Lexer Section

Specifying Shortcuts

@Shortcut is used to specify a single frequently used pattern can be re-used in actual lexical patterns. Multiple @Shortcut can be defined using @Shortcuts annotation. Just specify it on any functions. The order of shortcut is not important and it is possible to contain references to other shortcuts. Just be careful not to create cyclic references.

@Shortcuts ( shortcuts = {
    @Shortcut (name="nonws", pattern="[^ \\t\\n]"),
    @Shortcut (name="ws", pattern="[ \\t]")
})
@Lex (pattern="{nonws}+", state="INITIAL")
void matchWord ()
{
    m_cc += yyLength ();
    ++m_wc;
}

Specifying Lexical Patterns

@Lex is use to specify a single lexical pattern. @Lexs is used to specify multiple lexical patterns that share a common action.

There are three types functions that can be marked with these two annotations. They each has different meanings.
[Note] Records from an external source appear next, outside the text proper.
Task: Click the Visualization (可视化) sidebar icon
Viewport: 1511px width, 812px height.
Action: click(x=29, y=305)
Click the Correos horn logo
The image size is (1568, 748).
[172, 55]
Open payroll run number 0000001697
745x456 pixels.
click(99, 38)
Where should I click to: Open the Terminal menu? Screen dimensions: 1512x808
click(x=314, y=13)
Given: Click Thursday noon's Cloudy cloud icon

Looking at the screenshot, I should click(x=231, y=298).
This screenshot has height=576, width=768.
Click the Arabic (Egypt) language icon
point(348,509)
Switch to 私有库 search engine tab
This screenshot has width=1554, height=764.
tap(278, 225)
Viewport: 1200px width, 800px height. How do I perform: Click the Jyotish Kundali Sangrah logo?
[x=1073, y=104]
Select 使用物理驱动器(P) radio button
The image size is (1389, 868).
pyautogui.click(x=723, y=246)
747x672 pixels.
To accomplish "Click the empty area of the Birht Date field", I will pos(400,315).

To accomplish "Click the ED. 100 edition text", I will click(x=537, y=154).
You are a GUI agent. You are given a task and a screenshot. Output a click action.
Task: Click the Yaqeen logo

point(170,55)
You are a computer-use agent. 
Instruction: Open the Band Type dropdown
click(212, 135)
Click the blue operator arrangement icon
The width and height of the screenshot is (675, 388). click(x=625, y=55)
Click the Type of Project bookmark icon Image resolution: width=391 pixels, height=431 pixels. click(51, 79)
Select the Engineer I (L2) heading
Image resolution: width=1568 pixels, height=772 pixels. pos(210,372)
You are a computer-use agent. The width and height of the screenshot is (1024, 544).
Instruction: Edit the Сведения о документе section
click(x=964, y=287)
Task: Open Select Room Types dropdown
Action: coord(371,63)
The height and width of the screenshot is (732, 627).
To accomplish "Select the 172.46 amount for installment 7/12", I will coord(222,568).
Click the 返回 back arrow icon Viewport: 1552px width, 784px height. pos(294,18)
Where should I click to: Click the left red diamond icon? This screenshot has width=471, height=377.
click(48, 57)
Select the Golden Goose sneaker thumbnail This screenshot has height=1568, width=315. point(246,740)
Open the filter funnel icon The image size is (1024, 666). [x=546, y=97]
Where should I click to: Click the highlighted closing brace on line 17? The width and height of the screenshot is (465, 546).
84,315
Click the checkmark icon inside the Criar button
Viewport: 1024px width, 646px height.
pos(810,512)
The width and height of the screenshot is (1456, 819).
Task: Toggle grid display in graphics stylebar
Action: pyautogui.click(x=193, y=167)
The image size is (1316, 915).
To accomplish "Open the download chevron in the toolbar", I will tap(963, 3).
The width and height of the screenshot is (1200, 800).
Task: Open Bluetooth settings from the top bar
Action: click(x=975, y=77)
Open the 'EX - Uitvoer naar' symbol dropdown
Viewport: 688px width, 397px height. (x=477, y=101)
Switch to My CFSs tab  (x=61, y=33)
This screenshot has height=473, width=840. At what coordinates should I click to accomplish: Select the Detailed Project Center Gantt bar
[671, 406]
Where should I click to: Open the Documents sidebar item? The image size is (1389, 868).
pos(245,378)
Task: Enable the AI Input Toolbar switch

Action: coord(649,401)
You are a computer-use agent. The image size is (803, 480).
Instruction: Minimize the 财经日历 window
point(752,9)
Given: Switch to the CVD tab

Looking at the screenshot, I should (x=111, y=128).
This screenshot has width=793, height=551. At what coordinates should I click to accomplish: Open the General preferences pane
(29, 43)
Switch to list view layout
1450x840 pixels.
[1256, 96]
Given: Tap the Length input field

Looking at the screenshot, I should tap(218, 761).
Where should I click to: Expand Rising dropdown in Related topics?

None of the functions can be private, since they are called from the generated class. They can be protected, public or in the package scope (if the generated class is in the same package as this class).

Case 1: Function returns void

This is the most simple case. The lexer would call this function and then move on to matching the next potential pattern. For example:

@Lex (pattern = "[ \\t\\r\\n]+")
protected void ignoreWhiteSpace ()
{
}

Note that it is necessary to use double backslashes here for escape sequences because Java itself also interpret escape sequences. This is perhaps one of the main drawback using Java annotation to specify the lexer. Fortunately usually the lexer is fairly easy to get it working correctly. IntelliJ IDEA also has a nice feature which pasting code with escape sequence such as [ \t\r\n]+ inside a pair of double quotes would automatically adds the extra backslashes.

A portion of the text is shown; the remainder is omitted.